** BEGIN **

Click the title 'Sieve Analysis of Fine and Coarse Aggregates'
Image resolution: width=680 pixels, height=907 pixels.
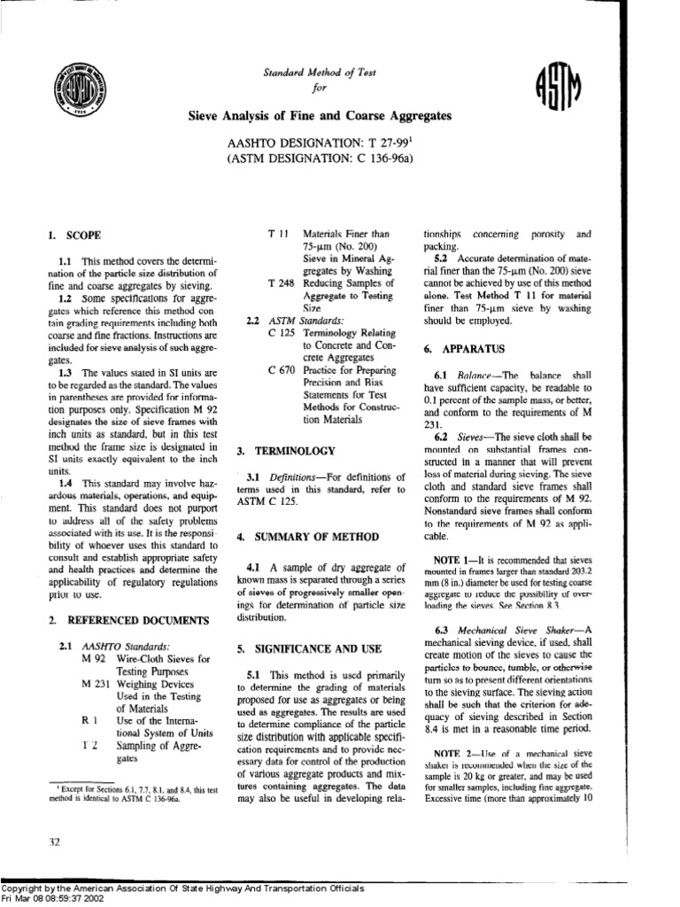(319, 116)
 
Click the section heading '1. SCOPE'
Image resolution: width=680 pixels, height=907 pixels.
(74, 236)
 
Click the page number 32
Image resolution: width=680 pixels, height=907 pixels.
(53, 842)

** END **

Select every line above that contains the word "Click", matching case exactly, and copy each one.

§ **Exercise output**:
Click the title 'Sieve Analysis of Fine and Coarse Aggregates'
Click the section heading '1. SCOPE'
Click the page number 32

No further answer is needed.